## DIRECTIONS:
Give again only the lines from the line that holds "You are a computer-use agent." to the end of the data, inclusive, omitting all pictures.

## RECORDS FOR THE TASK:
•••

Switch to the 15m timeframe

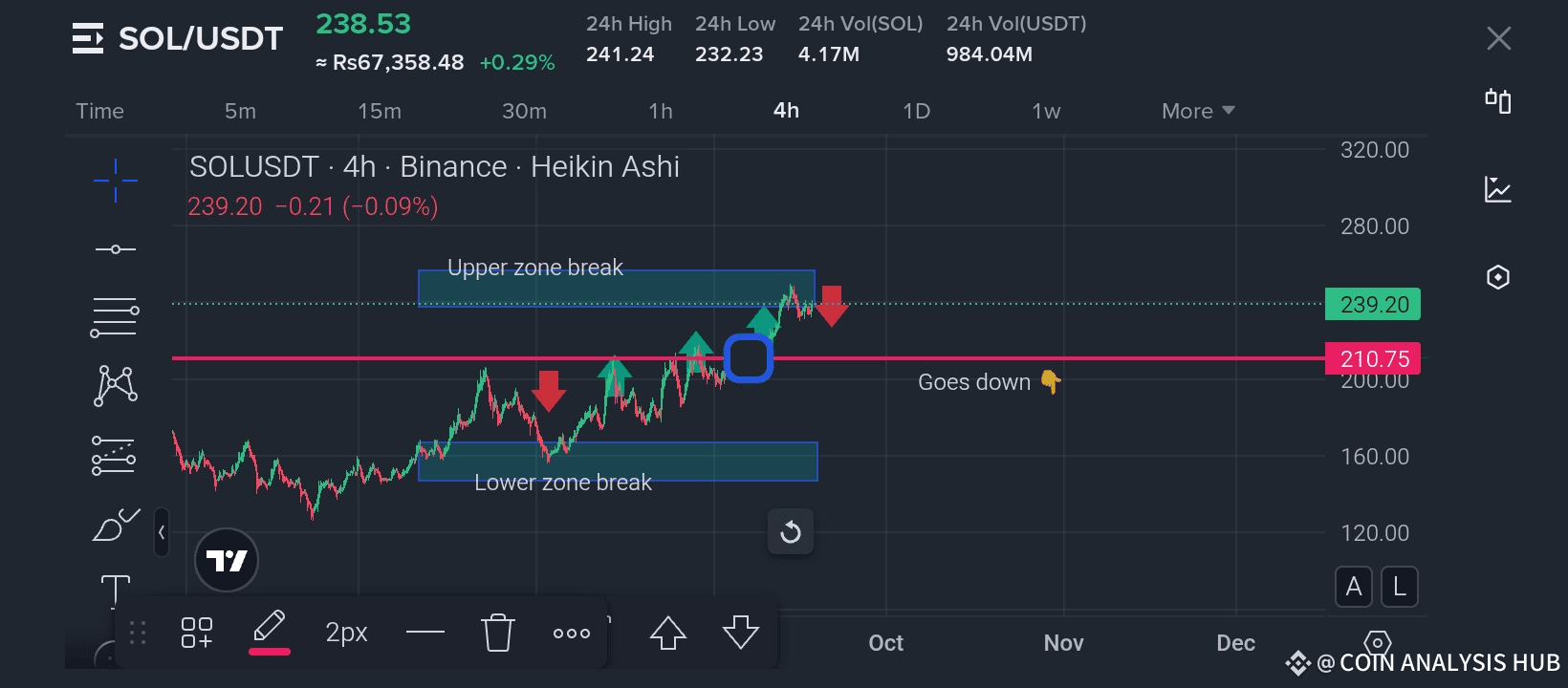(380, 111)
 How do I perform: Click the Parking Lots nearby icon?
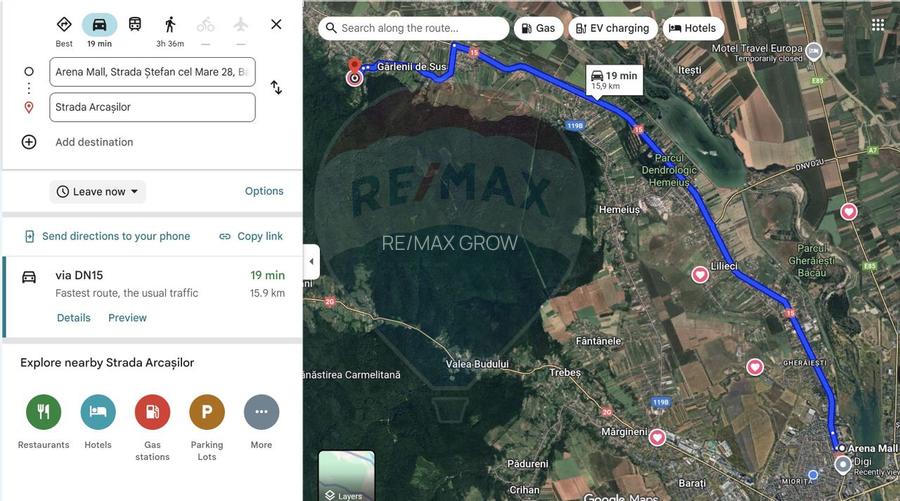coord(207,412)
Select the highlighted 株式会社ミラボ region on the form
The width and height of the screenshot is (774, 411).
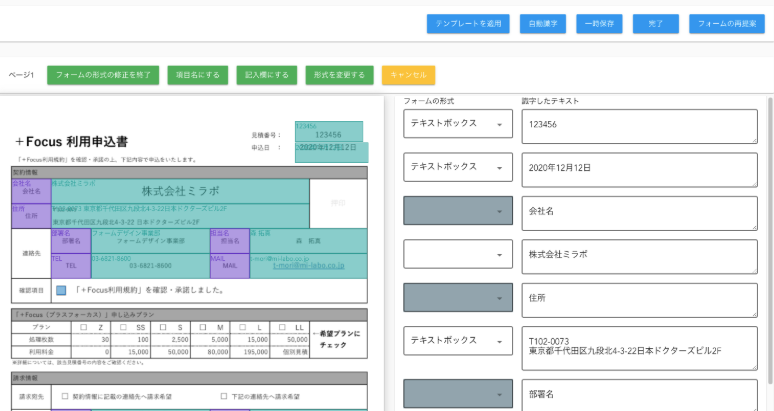point(180,190)
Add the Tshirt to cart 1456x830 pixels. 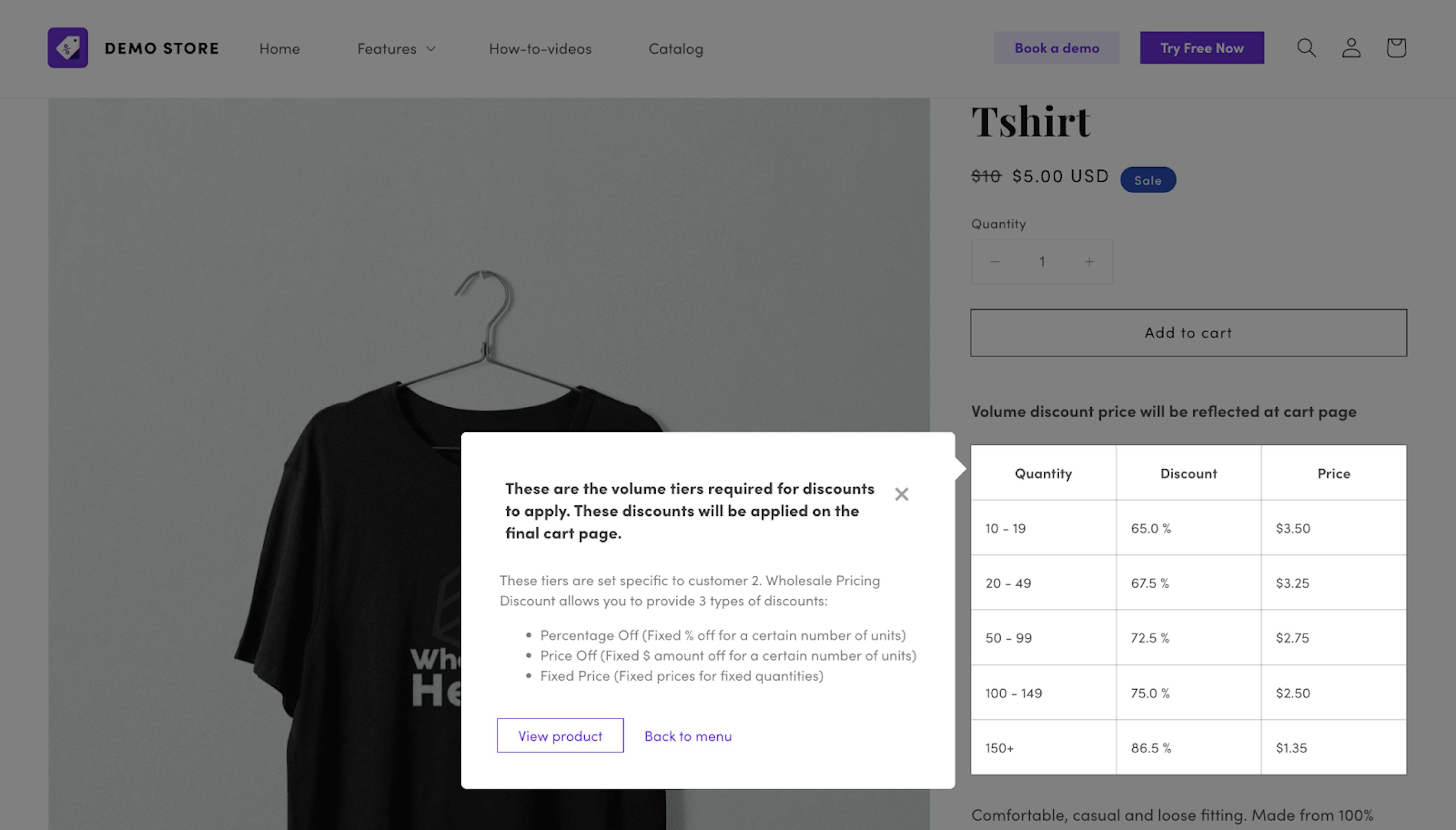click(x=1189, y=333)
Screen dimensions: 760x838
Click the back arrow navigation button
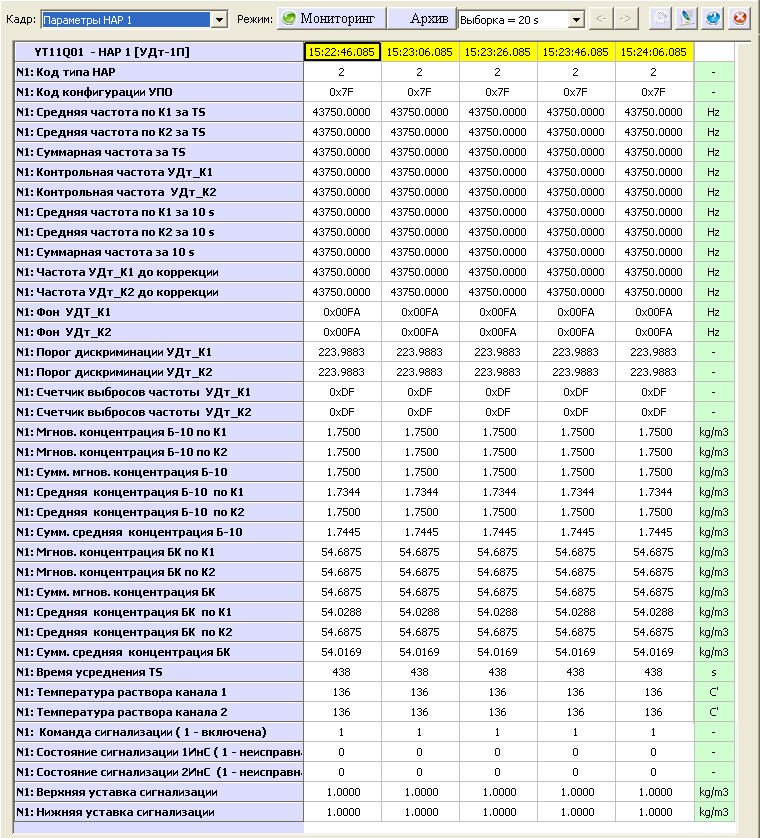(x=601, y=19)
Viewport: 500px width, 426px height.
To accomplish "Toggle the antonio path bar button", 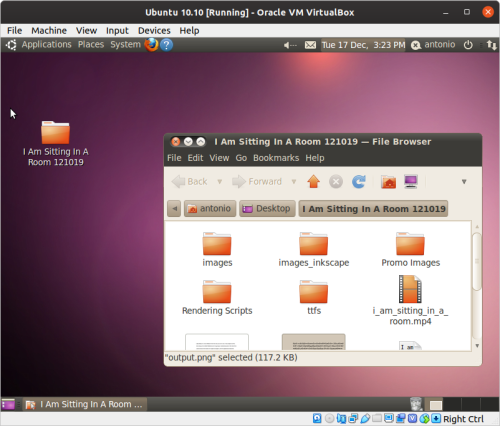I will (x=210, y=209).
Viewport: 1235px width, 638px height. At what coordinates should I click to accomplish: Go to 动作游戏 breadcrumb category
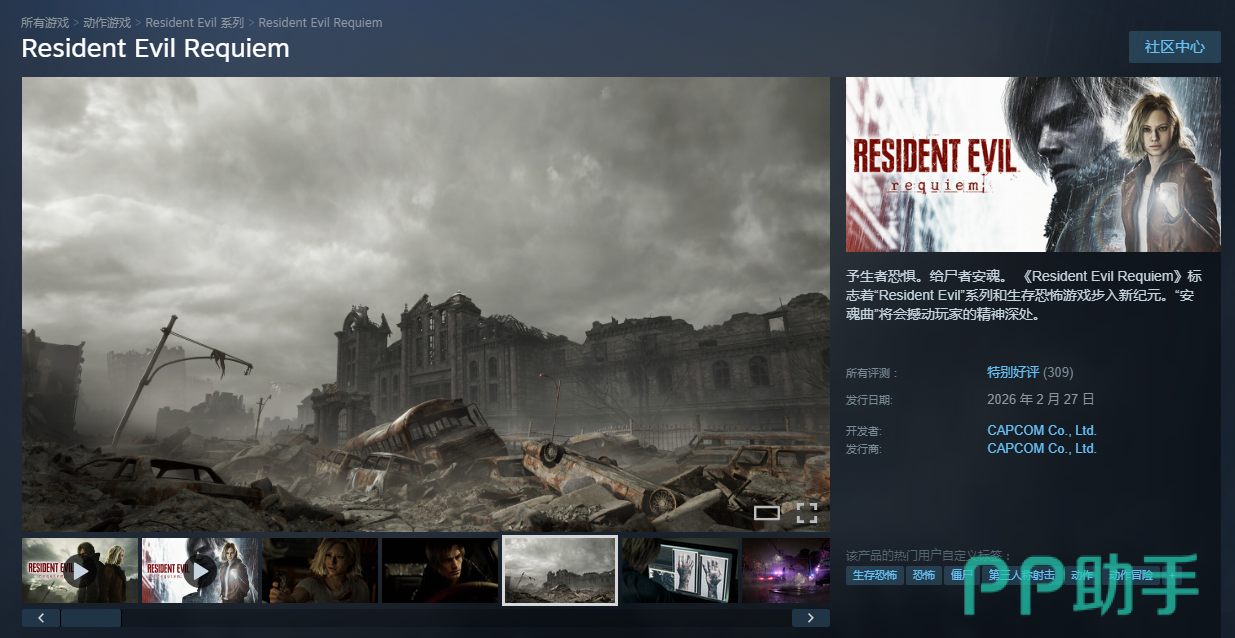pyautogui.click(x=107, y=22)
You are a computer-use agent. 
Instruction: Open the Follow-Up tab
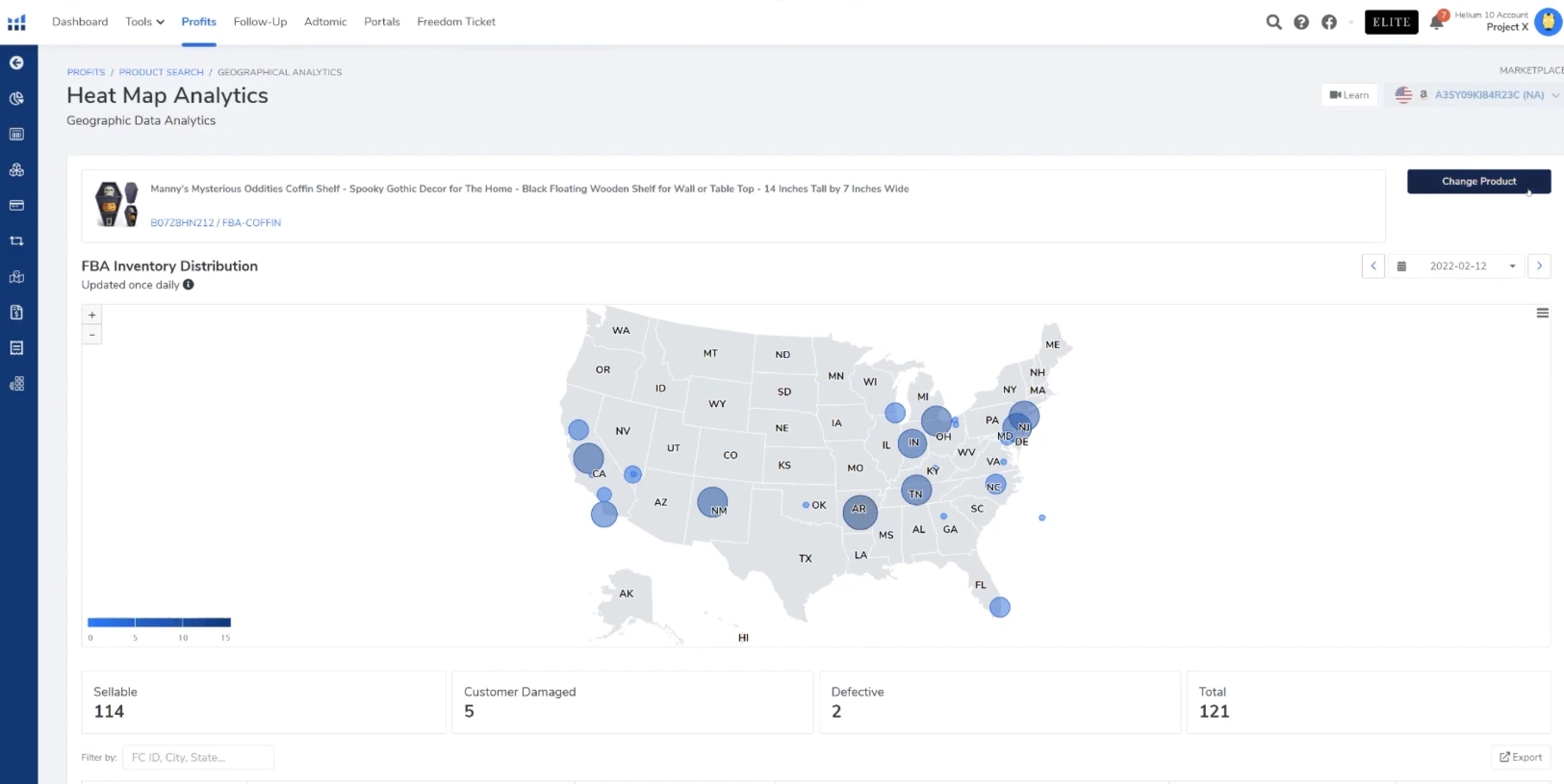[260, 22]
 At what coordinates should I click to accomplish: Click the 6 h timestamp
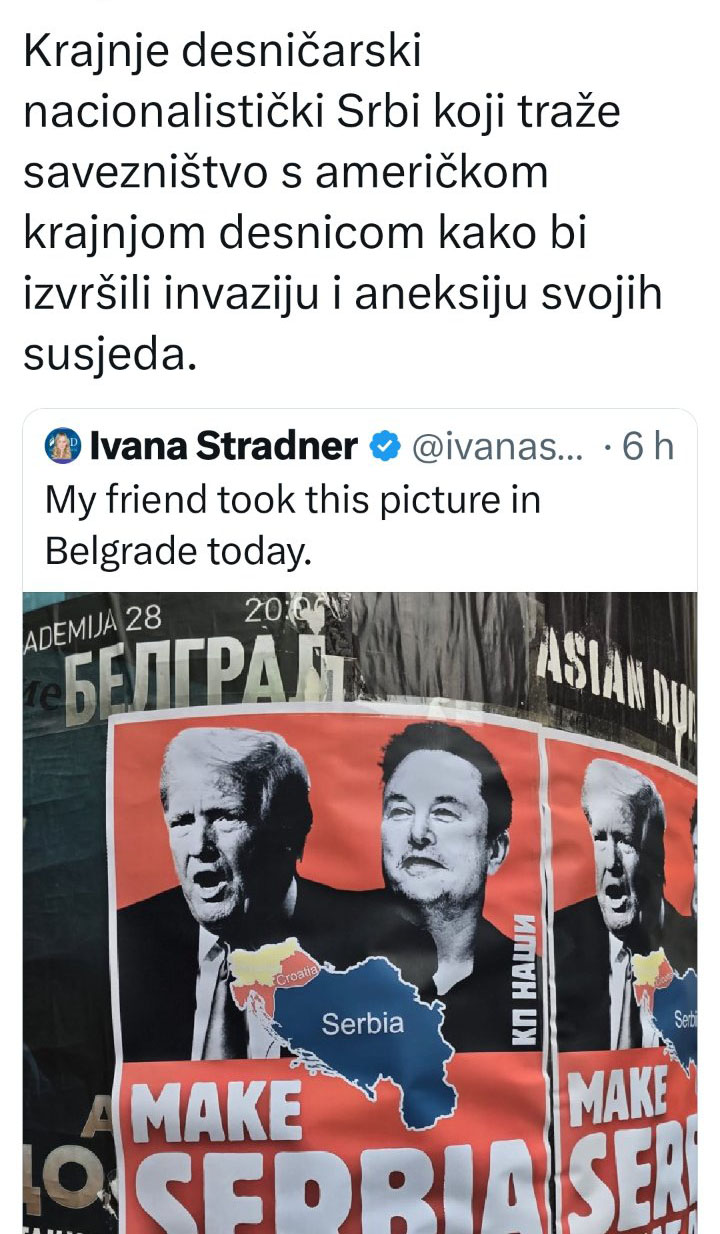tap(648, 447)
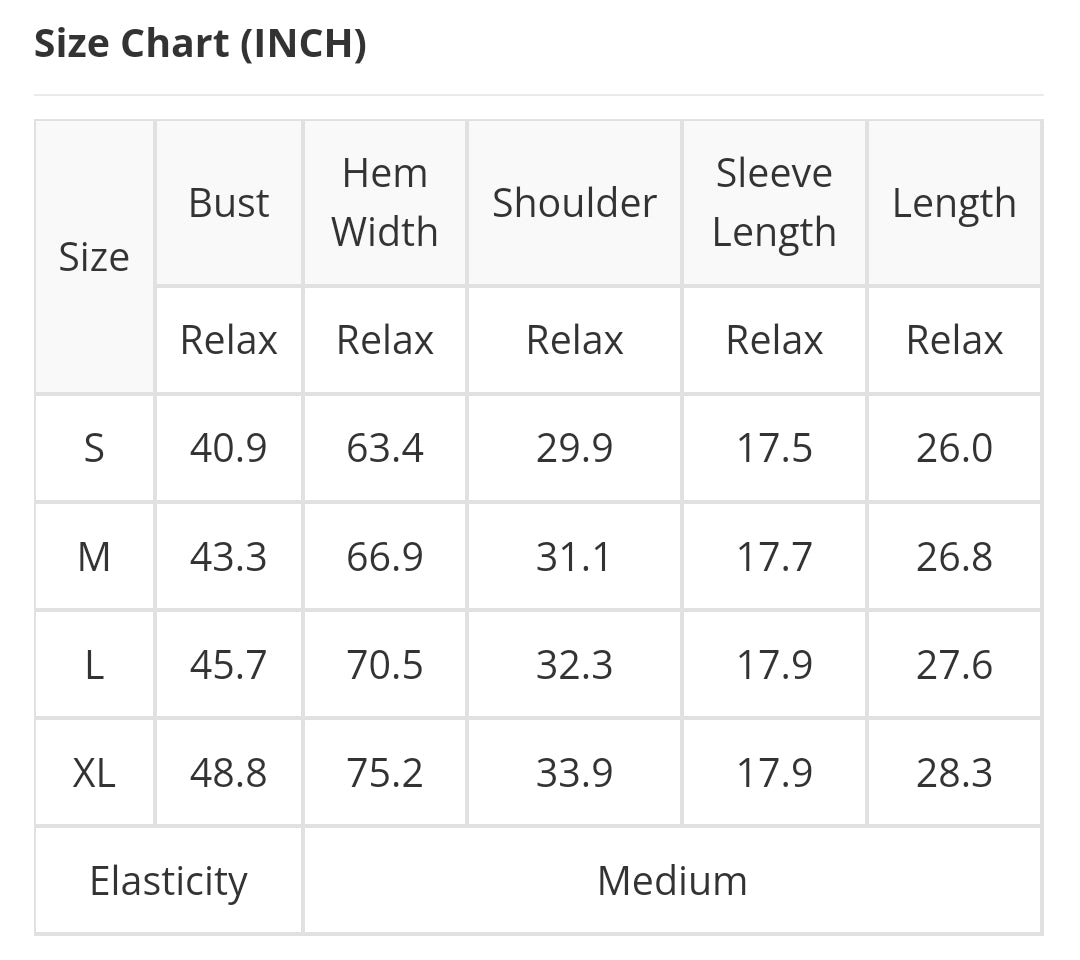Image resolution: width=1080 pixels, height=960 pixels.
Task: Select length value 26.0 for size S
Action: coord(954,448)
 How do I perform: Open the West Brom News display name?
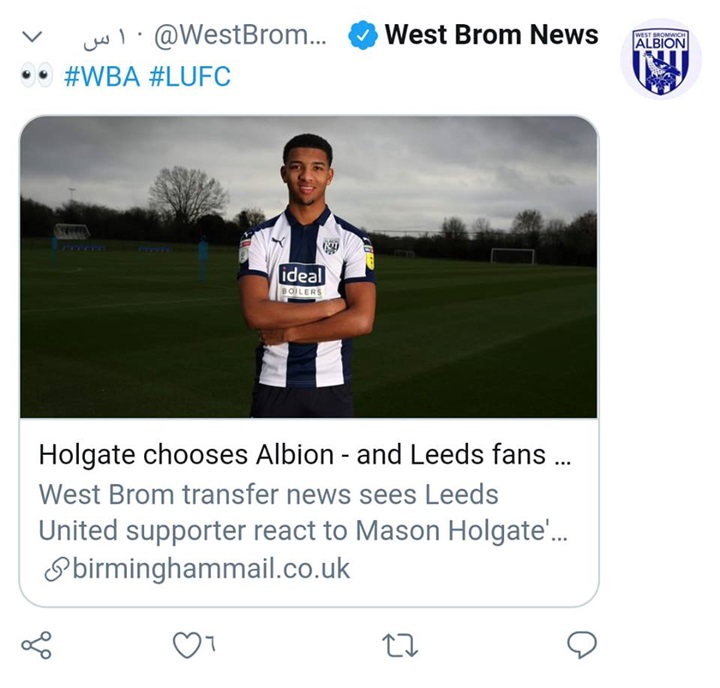tap(491, 36)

•••

## RESULT OF THE TASK:
You are a computer-use agent. 
Instruction: Open the Follow-Up tab
[260, 22]
 At what coordinates should I click to accomplish: Click the 6 h timestamp
tap(648, 447)
Image resolution: width=1080 pixels, height=960 pixels.
Task: Select length value 26.0 for size S
Action: coord(954,448)
 How do I perform: Open the West Brom News display name?
tap(491, 36)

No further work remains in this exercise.